La table ronde de l’après-midi animée par frère Paul-Marie réunissait Bernard Cherlonneix, Christophe Geffroy et Guillaume de Prémare autour de la question « le libéralisme est-il un appauvrissement anthropologique ? » Débat très touffu, où s’opposaient l’idée d’un libéralisme anthropologiquement neutre à ceux qui ne le pense pas (score 1 – 2 à la fin du temps réglementaire). Arbitrairement choisis, voici quelques points jugés saillants.

  • Une présentation de la modernité : la liberté est supérieure à la vérité, l’homme s’émancipe de Dieu et de la morale, puis de la nature, enfin de la culture pour devenir auto-construit ;
  • Le libéralisme politique achoppe sur la question du bien commun et il s’exonère de résoudre le problème « en passant le mistigri » à la sphère économique qui ne parlera que d’intérêts ;
  • Le libéralisme aboutissant aux concentrations de multinationales parvient à tuer la liberté d’entreprendre.
  • Une société fondée sur anthropologie chrétienne où l’homme exerce sa liberté en responsabilité vis à vis du bien commun est nécessairement plus complexe, moins stable qu’une société basée sur anthropologie normative et régulant les moindres détails.

« Je voudrais retrouver comme un enlacement de douces dépendances », Michel Houellebecq cité de mémoire. Accepter nos limites ne serait-elle finalement que la seule utilisation de notre liberté qui puisse nous rendre heureux …

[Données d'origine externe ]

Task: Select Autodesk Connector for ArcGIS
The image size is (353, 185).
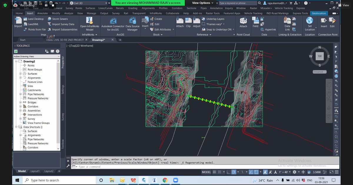Action: [113, 25]
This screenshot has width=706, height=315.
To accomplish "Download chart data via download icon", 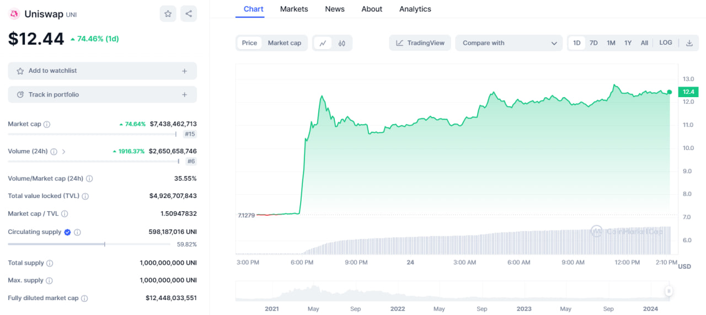I will click(x=689, y=43).
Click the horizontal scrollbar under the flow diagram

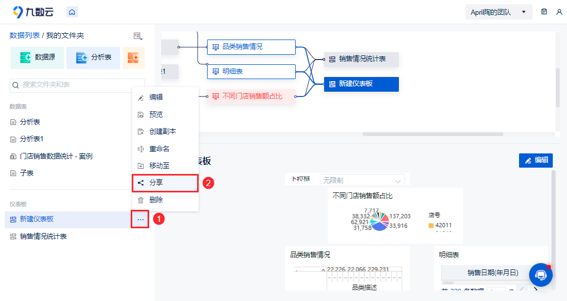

Pour la dernière intervention de la journée, Serge Papin, PDG de Système U et patron chrétien était interrogé. Dans sa pratique du management, il prône une éthique et une bienveillance et souligne que le rapport de force ne fonctionne plus. La confiance donnée induit une plus grande responsabilité et permet l’épanouissement du salarié. Les écarts de plus en plus choquants entre le sommet et la base porte en germe une révolte. Il faudra résoudre ce problème par plus de partage et plus de régulation.